# Stated goal
Convert the records below into a Markdown table with the columns "Row" and "Line": give each non-blank line its own row, numbered in order, and omit blank lines.

+++ The input +++

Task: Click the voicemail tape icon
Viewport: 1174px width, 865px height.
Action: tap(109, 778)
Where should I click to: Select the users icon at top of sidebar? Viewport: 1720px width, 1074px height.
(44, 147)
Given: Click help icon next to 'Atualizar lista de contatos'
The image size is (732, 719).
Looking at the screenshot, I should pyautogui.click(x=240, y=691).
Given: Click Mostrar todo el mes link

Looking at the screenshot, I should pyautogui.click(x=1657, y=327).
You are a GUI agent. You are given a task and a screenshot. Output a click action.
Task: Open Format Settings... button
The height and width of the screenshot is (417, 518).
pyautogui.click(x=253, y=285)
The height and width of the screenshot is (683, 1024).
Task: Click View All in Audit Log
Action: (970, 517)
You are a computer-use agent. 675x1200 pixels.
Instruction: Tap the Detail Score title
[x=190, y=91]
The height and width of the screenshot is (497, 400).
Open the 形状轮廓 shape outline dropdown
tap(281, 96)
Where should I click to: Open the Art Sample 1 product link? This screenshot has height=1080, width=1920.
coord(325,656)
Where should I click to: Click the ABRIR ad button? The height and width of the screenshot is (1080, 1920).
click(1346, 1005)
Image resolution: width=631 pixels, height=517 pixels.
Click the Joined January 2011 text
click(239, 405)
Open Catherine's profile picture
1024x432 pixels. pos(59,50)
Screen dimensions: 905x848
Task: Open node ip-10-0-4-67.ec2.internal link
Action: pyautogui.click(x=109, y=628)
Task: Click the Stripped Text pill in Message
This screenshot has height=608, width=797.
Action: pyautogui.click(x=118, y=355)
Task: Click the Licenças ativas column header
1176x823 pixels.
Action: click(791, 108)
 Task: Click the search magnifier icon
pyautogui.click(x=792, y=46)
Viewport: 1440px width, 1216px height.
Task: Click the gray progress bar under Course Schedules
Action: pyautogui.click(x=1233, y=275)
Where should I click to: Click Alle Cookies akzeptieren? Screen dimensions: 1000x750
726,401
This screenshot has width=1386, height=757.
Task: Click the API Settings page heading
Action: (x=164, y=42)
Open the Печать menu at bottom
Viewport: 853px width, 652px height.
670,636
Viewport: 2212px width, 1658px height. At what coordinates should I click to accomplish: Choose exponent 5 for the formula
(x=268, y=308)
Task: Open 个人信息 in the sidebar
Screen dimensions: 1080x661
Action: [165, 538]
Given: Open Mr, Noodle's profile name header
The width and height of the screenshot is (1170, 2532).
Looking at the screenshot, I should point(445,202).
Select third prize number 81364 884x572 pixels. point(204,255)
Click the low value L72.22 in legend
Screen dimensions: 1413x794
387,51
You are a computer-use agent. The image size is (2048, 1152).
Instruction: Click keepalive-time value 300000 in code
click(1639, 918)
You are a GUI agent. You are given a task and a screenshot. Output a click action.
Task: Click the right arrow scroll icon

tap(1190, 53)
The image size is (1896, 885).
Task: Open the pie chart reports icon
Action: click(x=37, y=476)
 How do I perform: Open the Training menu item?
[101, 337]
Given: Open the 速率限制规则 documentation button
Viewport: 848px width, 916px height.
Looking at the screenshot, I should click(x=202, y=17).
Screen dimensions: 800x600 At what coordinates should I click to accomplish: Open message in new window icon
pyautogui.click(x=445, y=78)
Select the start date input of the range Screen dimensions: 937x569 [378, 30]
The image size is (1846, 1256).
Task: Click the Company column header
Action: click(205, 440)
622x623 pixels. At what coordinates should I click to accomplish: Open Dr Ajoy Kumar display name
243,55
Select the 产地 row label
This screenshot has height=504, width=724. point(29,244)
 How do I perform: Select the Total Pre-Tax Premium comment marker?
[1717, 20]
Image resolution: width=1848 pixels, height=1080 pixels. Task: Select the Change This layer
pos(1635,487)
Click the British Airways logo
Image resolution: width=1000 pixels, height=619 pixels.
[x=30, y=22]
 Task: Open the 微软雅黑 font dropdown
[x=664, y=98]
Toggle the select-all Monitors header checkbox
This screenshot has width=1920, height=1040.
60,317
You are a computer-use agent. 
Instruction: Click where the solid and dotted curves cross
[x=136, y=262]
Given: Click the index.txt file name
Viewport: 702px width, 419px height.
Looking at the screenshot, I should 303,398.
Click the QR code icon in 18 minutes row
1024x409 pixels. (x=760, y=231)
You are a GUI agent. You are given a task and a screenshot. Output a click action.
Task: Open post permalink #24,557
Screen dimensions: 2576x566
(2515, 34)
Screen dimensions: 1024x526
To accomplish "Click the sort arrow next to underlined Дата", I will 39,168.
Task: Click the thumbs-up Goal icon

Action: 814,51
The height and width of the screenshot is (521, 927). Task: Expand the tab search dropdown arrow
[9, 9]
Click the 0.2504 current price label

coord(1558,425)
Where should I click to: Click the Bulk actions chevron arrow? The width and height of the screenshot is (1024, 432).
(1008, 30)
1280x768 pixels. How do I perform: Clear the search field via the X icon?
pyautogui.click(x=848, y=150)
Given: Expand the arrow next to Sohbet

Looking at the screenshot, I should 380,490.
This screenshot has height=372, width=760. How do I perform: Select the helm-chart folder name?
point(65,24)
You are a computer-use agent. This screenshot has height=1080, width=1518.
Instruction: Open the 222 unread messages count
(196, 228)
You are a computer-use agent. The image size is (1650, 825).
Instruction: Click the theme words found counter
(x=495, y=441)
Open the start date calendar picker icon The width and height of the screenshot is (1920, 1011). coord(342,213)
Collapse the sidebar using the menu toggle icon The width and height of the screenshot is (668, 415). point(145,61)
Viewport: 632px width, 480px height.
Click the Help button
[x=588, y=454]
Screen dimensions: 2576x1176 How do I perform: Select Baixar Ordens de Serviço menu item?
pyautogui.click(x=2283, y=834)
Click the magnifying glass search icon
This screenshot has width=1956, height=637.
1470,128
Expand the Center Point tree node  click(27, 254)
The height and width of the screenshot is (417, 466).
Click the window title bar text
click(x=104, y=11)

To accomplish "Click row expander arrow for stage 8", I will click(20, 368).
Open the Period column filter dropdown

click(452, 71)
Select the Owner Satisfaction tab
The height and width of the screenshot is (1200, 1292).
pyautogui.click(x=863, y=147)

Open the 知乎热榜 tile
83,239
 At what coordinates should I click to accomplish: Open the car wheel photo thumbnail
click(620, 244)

+++

# Solution to the exercise
| Row | Line |
|---|---|
| 1 | Task: Click the voicemail tape icon |
| 2 | Viewport: 1174px width, 865px height. |
| 3 | Action: tap(109, 778) |
| 4 | Where should I click to: Select the users icon at top of sidebar? Viewport: 1720px width, 1074px height. |
| 5 | (44, 147) |
| 6 | Given: Click help icon next to 'Atualizar lista de contatos' |
| 7 | The image size is (732, 719). |
| 8 | Looking at the screenshot, I should pyautogui.click(x=240, y=691). |
| 9 | Given: Click Mostrar todo el mes link |
| 10 | Looking at the screenshot, I should pyautogui.click(x=1657, y=327). |
| 11 | You are a GUI agent. You are given a task and a screenshot. Output a click action. |
| 12 | Task: Open Format Settings... button |
| 13 | The height and width of the screenshot is (417, 518). |
| 14 | pyautogui.click(x=253, y=285) |
| 15 | The height and width of the screenshot is (683, 1024). |
| 16 | Task: Click View All in Audit Log |
| 17 | Action: (970, 517) |
| 18 | You are a computer-use agent. 675x1200 pixels. |
| 19 | Instruction: Tap the Detail Score title |
| 20 | [x=190, y=91] |
| 21 | The height and width of the screenshot is (497, 400). |
| 22 | Open the 形状轮廓 shape outline dropdown |
| 23 | tap(281, 96) |
| 24 | Where should I click to: Open the Art Sample 1 product link? This screenshot has height=1080, width=1920. |
| 25 | coord(325,656) |
| 26 | Where should I click to: Click the ABRIR ad button? The height and width of the screenshot is (1080, 1920). |
| 27 | click(1346, 1005) |
| 28 | Image resolution: width=631 pixels, height=517 pixels. |
| 29 | Click the Joined January 2011 text |
| 30 | click(239, 405) |
| 31 | Open Catherine's profile picture |
| 32 | 1024x432 pixels. pos(59,50) |
| 33 | Screen dimensions: 905x848 |
| 34 | Task: Open node ip-10-0-4-67.ec2.internal link |
| 35 | Action: pyautogui.click(x=109, y=628) |
| 36 | Task: Click the Stripped Text pill in Message |
| 37 | This screenshot has height=608, width=797. |
| 38 | Action: pyautogui.click(x=118, y=355) |
| 39 | Task: Click the Licenças ativas column header |
| 40 | 1176x823 pixels. |
| 41 | Action: click(791, 108) |
| 42 |  Task: Click the search magnifier icon |
| 43 | pyautogui.click(x=792, y=46) |
| 44 | Viewport: 1440px width, 1216px height. |
| 45 | Task: Click the gray progress bar under Course Schedules |
| 46 | Action: pyautogui.click(x=1233, y=275) |
| 47 | Where should I click to: Click Alle Cookies akzeptieren? Screen dimensions: 1000x750 |
| 48 | 726,401 |
| 49 | This screenshot has width=1386, height=757. |
| 50 | Task: Click the API Settings page heading |
| 51 | Action: (x=164, y=42) |
| 52 | Open the Печать menu at bottom |
| 53 | Viewport: 853px width, 652px height. |
| 54 | 670,636 |
| 55 | Viewport: 2212px width, 1658px height. At what coordinates should I click to accomplish: Choose exponent 5 for the formula |
| 56 | (x=268, y=308) |
| 57 | Task: Open 个人信息 in the sidebar |
| 58 | Screen dimensions: 1080x661 |
| 59 | Action: [165, 538] |
| 60 | Given: Open Mr, Noodle's profile name header |
| 61 | The width and height of the screenshot is (1170, 2532). |
| 62 | Looking at the screenshot, I should point(445,202). |
| 63 | Select third prize number 81364 884x572 pixels. point(204,255) |
| 64 | Click the low value L72.22 in legend |
| 65 | Screen dimensions: 1413x794 |
| 66 | 387,51 |
| 67 | You are a computer-use agent. The image size is (2048, 1152). |
| 68 | Instruction: Click keepalive-time value 300000 in code |
| 69 | click(1639, 918) |
| 70 | You are a GUI agent. You are given a task and a screenshot. Output a click action. |
| 71 | Task: Click the right arrow scroll icon |
| 72 | tap(1190, 53) |
| 73 | The image size is (1896, 885). |
| 74 | Task: Open the pie chart reports icon |
| 75 | Action: click(x=37, y=476) |
| 76 |  How do I perform: Open the Training menu item? |
| 77 | [101, 337] |
| 78 | Given: Open the 速率限制规则 documentation button |
| 79 | Viewport: 848px width, 916px height. |
| 80 | Looking at the screenshot, I should click(x=202, y=17). |
| 81 | Screen dimensions: 800x600 At what coordinates should I click to accomplish: Open message in new window icon |
| 82 | pyautogui.click(x=445, y=78) |
| 83 | Select the start date input of the range Screen dimensions: 937x569 [378, 30] |
| 84 | The image size is (1846, 1256). |
| 85 | Task: Click the Company column header |
| 86 | Action: click(205, 440) |
| 87 | 622x623 pixels. At what coordinates should I click to accomplish: Open Dr Ajoy Kumar display name |
| 88 | 243,55 |
| 89 | Select the 产地 row label |
| 90 | This screenshot has height=504, width=724. point(29,244) |
| 91 |  How do I perform: Select the Total Pre-Tax Premium comment marker? |
| 92 | [1717, 20] |
| 93 | Image resolution: width=1848 pixels, height=1080 pixels. Task: Select the Change This layer |
| 94 | pos(1635,487) |
| 95 | Click the British Airways logo |
| 96 | Image resolution: width=1000 pixels, height=619 pixels. |
| 97 | [x=30, y=22] |
| 98 |  Task: Open the 微软雅黑 font dropdown |
| 99 | [x=664, y=98] |
| 100 | Toggle the select-all Monitors header checkbox |
| 101 | This screenshot has width=1920, height=1040. |
| 102 | 60,317 |
| 103 | You are a computer-use agent.  |
| 104 | Instruction: Click where the solid and dotted curves cross |
| 105 | [x=136, y=262] |
| 106 | Given: Click the index.txt file name |
| 107 | Viewport: 702px width, 419px height. |
| 108 | Looking at the screenshot, I should 303,398. |
| 109 | Click the QR code icon in 18 minutes row |
| 110 | 1024x409 pixels. (x=760, y=231) |
| 111 | You are a GUI agent. You are given a task and a screenshot. Output a click action. |
| 112 | Task: Open post permalink #24,557 |
| 113 | Screen dimensions: 2576x566 |
| 114 | (2515, 34) |
| 115 | Screen dimensions: 1024x526 |
| 116 | To accomplish "Click the sort arrow next to underlined Дата", I will 39,168. |
| 117 | Task: Click the thumbs-up Goal icon |
| 118 | Action: 814,51 |
| 119 | The height and width of the screenshot is (521, 927). Task: Expand the tab search dropdown arrow |
| 120 | [9, 9] |
| 121 | Click the 0.2504 current price label |
| 122 | coord(1558,425) |
| 123 | Where should I click to: Click the Bulk actions chevron arrow? The width and height of the screenshot is (1024, 432). |
| 124 | (1008, 30) |
| 125 | 1280x768 pixels. How do I perform: Clear the search field via the X icon? |
| 126 | pyautogui.click(x=848, y=150) |
| 127 | Given: Expand the arrow next to Sohbet |
| 128 | Looking at the screenshot, I should 380,490. |
| 129 | This screenshot has height=372, width=760. How do I perform: Select the helm-chart folder name? |
| 130 | point(65,24) |
| 131 | You are a computer-use agent. This screenshot has height=1080, width=1518. |
| 132 | Instruction: Open the 222 unread messages count |
| 133 | (196, 228) |
| 134 | You are a computer-use agent. The image size is (1650, 825). |
| 135 | Instruction: Click the theme words found counter |
| 136 | (x=495, y=441) |
| 137 | Open the start date calendar picker icon The width and height of the screenshot is (1920, 1011). coord(342,213) |
| 138 | Collapse the sidebar using the menu toggle icon The width and height of the screenshot is (668, 415). point(145,61) |
| 139 | Viewport: 632px width, 480px height. |
| 140 | Click the Help button |
| 141 | [x=588, y=454] |
| 142 | Screen dimensions: 2576x1176 How do I perform: Select Baixar Ordens de Serviço menu item? |
| 143 | pyautogui.click(x=2283, y=834) |
| 144 | Click the magnifying glass search icon |
| 145 | This screenshot has width=1956, height=637. |
| 146 | 1470,128 |
| 147 | Expand the Center Point tree node  click(27, 254) |
| 148 | The height and width of the screenshot is (417, 466). |
| 149 | Click the window title bar text |
| 150 | click(x=104, y=11) |
| 151 | To accomplish "Click row expander arrow for stage 8", I will click(20, 368). |
| 152 | Open the Period column filter dropdown |
| 153 | click(452, 71) |
| 154 | Select the Owner Satisfaction tab |
| 155 | The height and width of the screenshot is (1200, 1292). |
| 156 | pyautogui.click(x=863, y=147) |
| 157 | Open the 知乎热榜 tile |
| 158 | 83,239 |
| 159 |  At what coordinates should I click to accomplish: Open the car wheel photo thumbnail |
| 160 | click(620, 244) |